**Stated task 1**
In the entries, from the line with "Task: Click Show" to the line with "1266x952 pixels. 128,578", swap "Instruction" for "Command" and return those lines with nothing else changed.

**Document excerpt**
- - - -

2011/3/21 Roberto Spadim <roberto@xxxxxxxxxxxxx>:
> hum, maybe with linear will have less cpu use instead stripe?
> i never tested a array with more than 8 disks with linear, and with
> stripe hehehe
> anyone could help here?
>
> 2011/3/20 Keld Jørn Simonsen <keld@xxxxxxxxxx>:
>> On Sun, Mar 20, 2011 at 06:22:30PM -0500, Stan Hoeppner wrote:
>>> Roberto Spadim put forth on 3/20/2011 12:32 AM:
>>>
>>> > i think it's better contact ibm/dell/hp/compaq/texas/anyother and talk
>>> > about the problem, post results here, this is a nice hardware question
>>> > :)
>>>
>>> I don't need vendor assistance to design a hardware system capable of
>>> the 10GB/s NFS throughput target.  That's relatively easy.  I've already
>>> specified one possible hardware combination capable of this level of
>>> performance (see below).  The configuration will handle 10GB/s using the
>>> RAID function of the LSI SAS HBAs.  The only question is if it has
>>> enough individual and aggregate CPU horsepower, memory, and HT
>>> interconnect bandwidth to do the same using mdraid.  This is the reason
>>> for my questions directed at Neil.
>>>
>>> > don't tell about software raid, just the hardware to allow this
>>> > bandwidth (10gb/s) and share files
>>>
>>> I already posted some of the minimum hardware specs earlier in this
>>> thread for the given workload I described.  Following is a description
>>> of the workload and a complete hardware specification.
>>>
>>> Target workload:
>>>
>>> 10GB/s continuous parallel NFS throughput serving 50+ NFS clients whose
>>> application performs large streaming reads.  At the storage array level
>>> the 50+ parallel streaming reads become a random IO pattern workload
>>> requiring a huge number of spindles due to the high seek rates.
>>>
>>> Minimum hardware requirements, based on performance and cost.  Ballpark
>>> guess on total cost of the hardware below is $150-250k USD.  We can't
>>> get the data to the clients without a network, so the specification
>>> starts with the switching hardware needed.

- - - -

**Stated task 2**
In the mailing-list excerpt, what is the ballpark guess on the total cost of the specified hardware?

- - - -

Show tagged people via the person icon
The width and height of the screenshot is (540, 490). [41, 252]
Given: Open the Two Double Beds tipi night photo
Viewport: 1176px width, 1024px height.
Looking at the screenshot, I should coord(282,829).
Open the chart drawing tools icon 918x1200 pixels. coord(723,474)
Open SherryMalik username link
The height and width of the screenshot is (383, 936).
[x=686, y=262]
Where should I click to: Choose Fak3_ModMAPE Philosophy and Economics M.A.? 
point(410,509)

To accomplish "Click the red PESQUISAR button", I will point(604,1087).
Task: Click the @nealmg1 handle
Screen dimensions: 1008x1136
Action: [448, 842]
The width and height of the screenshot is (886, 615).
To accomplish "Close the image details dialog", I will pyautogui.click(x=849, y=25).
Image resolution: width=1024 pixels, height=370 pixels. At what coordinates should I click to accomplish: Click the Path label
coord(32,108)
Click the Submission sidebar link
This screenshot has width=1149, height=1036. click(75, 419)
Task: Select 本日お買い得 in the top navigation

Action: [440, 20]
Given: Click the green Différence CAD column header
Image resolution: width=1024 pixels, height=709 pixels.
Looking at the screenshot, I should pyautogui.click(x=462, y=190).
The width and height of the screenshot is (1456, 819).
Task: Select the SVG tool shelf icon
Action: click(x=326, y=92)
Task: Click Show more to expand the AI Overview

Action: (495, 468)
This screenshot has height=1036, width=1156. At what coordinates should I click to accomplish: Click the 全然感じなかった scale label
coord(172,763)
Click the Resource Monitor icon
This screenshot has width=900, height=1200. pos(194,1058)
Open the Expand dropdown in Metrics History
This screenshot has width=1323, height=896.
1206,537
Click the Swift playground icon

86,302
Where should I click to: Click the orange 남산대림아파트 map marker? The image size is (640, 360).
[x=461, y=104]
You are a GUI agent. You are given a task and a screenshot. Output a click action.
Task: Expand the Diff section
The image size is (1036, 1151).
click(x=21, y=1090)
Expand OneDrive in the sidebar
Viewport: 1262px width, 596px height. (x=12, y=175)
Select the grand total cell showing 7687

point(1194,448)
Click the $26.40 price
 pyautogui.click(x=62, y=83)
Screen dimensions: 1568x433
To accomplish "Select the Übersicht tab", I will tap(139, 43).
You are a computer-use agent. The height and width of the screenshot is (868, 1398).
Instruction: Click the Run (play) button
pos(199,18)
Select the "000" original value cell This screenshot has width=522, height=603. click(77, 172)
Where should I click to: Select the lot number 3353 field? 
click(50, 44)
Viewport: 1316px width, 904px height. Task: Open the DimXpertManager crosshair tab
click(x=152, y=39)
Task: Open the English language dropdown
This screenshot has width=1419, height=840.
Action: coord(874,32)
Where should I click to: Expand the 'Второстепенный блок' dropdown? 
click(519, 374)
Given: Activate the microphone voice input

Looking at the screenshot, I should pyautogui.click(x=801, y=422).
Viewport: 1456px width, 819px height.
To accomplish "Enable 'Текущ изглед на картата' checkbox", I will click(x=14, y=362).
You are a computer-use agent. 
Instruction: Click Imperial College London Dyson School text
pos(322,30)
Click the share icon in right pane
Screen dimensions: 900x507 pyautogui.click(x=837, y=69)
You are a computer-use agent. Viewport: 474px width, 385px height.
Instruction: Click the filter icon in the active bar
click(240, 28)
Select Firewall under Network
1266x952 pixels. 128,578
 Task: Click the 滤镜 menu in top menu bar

- - - -

**Full answer 1**
Task: Click Show more to expand the AI Overview

Action: (495, 468)
This screenshot has height=1036, width=1156. At what coordinates should I click to accomplish: Click the 全然感じなかった scale label
coord(172,763)
Click the Resource Monitor icon
This screenshot has width=900, height=1200. pos(194,1058)
Open the Expand dropdown in Metrics History
This screenshot has width=1323, height=896.
1206,537
Click the Swift playground icon

86,302
Where should I click to: Click the orange 남산대림아파트 map marker? The image size is (640, 360).
[x=461, y=104]
You are a GUI agent. You are given a task and a screenshot. Output a click action.
Task: Expand the Diff section
The image size is (1036, 1151).
click(x=21, y=1090)
Expand OneDrive in the sidebar
Viewport: 1262px width, 596px height. (x=12, y=175)
Select the grand total cell showing 7687

point(1194,448)
Click the $26.40 price
 pyautogui.click(x=62, y=83)
Screen dimensions: 1568x433
To accomplish "Select the Übersicht tab", I will tap(139, 43).
You are a computer-use agent. The height and width of the screenshot is (868, 1398).
Command: Click the Run (play) button
pos(199,18)
Select the "000" original value cell This screenshot has width=522, height=603. click(77, 172)
Where should I click to: Select the lot number 3353 field? 
click(50, 44)
Viewport: 1316px width, 904px height. Task: Open the DimXpertManager crosshair tab
click(x=152, y=39)
Task: Open the English language dropdown
This screenshot has width=1419, height=840.
Action: coord(874,32)
Where should I click to: Expand the 'Второстепенный блок' dropdown? 
click(519, 374)
Given: Activate the microphone voice input

Looking at the screenshot, I should pyautogui.click(x=801, y=422).
Viewport: 1456px width, 819px height.
To accomplish "Enable 'Текущ изглед на картата' checkbox", I will click(x=14, y=362).
You are a computer-use agent. 
Command: Click Imperial College London Dyson School text
pos(322,30)
Click the share icon in right pane
Screen dimensions: 900x507 pyautogui.click(x=837, y=69)
You are a computer-use agent. Viewport: 474px width, 385px height.
Command: Click the filter icon in the active bar
click(240, 28)
Select Firewall under Network
1266x952 pixels. 128,578

**Full answer 2**
$150-250k USD.